§ **Task statement**:
Locate, in the data below, the line that contains "USA Yacht Charter (12, 2466)" and the line that contains "Genoa Liguria Yacht Charter (18, 2011)"; reproduce exactly those two lines and every line between them, nothing more.

Collected data
/---

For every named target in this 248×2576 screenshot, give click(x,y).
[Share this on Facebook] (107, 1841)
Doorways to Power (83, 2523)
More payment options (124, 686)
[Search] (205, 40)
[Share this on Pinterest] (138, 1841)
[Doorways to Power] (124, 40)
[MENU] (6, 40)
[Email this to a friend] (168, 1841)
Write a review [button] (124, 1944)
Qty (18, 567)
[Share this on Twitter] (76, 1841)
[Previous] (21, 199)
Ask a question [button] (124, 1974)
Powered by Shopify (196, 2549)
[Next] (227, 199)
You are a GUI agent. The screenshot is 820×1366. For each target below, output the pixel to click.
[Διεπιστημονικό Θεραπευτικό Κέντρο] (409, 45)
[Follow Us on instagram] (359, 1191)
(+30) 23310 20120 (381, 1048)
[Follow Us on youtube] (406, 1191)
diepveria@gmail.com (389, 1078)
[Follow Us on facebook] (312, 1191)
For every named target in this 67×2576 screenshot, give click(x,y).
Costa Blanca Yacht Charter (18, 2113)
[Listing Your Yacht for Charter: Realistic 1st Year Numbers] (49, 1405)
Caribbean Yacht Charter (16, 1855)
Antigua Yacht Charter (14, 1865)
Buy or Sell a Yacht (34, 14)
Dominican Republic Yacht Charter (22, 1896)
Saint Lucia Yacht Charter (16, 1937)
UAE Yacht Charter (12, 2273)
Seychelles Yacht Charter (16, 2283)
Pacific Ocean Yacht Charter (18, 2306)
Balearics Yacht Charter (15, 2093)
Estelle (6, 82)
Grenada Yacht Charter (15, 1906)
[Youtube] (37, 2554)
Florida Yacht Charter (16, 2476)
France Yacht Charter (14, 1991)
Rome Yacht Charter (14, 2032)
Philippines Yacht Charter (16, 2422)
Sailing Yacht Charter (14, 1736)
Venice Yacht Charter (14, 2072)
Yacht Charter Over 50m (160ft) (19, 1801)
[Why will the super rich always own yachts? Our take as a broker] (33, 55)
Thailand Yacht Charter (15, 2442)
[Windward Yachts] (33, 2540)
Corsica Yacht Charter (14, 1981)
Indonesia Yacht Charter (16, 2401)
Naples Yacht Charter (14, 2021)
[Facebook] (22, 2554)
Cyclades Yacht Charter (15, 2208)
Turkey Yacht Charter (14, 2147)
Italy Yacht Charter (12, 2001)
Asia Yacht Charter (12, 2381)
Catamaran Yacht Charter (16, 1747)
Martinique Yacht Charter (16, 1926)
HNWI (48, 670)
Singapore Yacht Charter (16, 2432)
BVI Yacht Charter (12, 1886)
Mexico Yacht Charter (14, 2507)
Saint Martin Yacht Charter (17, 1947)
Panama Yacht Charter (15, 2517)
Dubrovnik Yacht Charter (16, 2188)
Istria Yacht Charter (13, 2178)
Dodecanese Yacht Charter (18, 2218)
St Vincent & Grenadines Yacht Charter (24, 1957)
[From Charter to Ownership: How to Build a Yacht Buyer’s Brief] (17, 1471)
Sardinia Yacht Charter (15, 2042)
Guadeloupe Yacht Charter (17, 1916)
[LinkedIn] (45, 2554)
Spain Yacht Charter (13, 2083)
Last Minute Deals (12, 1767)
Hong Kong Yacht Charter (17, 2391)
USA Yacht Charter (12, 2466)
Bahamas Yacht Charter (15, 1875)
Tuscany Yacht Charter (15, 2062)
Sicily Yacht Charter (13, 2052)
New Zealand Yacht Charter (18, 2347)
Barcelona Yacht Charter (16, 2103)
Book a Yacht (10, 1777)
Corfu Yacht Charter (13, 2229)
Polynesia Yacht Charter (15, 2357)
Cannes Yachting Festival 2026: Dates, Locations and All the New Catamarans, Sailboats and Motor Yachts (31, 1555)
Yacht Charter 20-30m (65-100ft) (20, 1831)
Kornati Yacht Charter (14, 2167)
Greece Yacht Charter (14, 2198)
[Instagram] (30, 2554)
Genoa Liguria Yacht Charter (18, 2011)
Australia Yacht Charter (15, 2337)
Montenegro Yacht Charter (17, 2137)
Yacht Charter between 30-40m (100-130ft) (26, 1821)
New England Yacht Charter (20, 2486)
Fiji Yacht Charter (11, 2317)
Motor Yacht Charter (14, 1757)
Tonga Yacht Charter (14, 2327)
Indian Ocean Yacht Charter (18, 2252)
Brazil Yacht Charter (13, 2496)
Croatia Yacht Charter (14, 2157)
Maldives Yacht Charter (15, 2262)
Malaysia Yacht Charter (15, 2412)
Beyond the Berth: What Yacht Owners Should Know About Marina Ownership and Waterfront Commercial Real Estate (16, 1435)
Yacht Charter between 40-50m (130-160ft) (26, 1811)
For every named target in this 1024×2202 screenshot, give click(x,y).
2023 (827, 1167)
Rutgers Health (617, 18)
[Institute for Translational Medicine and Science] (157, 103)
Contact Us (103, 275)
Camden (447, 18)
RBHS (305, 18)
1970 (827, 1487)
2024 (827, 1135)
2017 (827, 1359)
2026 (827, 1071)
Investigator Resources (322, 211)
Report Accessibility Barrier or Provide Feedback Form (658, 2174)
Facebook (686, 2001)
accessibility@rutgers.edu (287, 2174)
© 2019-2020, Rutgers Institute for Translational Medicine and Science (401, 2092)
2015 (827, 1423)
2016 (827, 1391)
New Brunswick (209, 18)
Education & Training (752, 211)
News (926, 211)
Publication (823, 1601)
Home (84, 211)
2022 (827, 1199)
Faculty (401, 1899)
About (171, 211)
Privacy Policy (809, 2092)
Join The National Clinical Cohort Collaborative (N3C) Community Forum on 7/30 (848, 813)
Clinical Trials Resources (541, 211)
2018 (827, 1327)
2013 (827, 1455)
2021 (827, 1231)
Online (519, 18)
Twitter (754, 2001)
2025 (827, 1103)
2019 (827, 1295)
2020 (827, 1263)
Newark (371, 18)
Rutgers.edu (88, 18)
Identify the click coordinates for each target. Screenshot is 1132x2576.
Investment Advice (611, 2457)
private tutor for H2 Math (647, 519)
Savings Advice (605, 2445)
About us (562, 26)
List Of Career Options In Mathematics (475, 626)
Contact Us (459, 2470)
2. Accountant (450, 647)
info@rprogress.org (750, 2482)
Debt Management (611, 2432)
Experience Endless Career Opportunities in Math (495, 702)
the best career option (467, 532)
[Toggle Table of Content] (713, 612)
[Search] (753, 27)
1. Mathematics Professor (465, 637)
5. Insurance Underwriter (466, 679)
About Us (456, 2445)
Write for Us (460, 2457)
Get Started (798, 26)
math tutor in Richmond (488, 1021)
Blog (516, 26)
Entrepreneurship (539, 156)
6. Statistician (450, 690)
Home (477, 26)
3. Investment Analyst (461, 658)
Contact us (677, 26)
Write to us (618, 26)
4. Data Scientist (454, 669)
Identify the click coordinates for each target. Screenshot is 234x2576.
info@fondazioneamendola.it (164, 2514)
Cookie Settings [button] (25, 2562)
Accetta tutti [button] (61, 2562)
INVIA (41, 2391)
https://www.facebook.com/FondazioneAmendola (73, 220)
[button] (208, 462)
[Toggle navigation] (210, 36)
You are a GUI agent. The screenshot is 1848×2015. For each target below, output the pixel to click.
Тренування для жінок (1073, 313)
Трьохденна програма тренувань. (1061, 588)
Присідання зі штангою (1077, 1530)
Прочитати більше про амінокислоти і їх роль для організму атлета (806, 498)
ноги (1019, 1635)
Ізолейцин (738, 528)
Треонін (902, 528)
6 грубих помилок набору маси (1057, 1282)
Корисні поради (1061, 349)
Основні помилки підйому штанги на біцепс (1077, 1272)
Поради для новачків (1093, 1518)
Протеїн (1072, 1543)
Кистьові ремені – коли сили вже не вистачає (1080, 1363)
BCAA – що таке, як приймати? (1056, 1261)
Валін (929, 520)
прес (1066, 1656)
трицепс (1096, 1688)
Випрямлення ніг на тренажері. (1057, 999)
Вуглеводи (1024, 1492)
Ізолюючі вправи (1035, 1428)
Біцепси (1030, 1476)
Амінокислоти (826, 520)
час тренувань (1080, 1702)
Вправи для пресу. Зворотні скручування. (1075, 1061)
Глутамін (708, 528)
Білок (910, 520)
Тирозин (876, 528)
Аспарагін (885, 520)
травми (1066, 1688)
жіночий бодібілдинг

\---

§ **Response to this task**:
USA Yacht Charter (12, 2466)
Bahamas Yacht Charter (15, 1875)
Tuscany Yacht Charter (15, 2062)
Sicily Yacht Charter (13, 2052)
New Zealand Yacht Charter (18, 2347)
Barcelona Yacht Charter (16, 2103)
Book a Yacht (10, 1777)
Corfu Yacht Charter (13, 2229)
Polynesia Yacht Charter (15, 2357)
Cannes Yachting Festival 2026: Dates, Locations and All the New Catamarans, Sailboats and Motor Yachts (31, 1555)
Yacht Charter 20-30m (65-100ft) (20, 1831)
Kornati Yacht Charter (14, 2167)
Greece Yacht Charter (14, 2198)
[Instagram] (30, 2554)
Genoa Liguria Yacht Charter (18, 2011)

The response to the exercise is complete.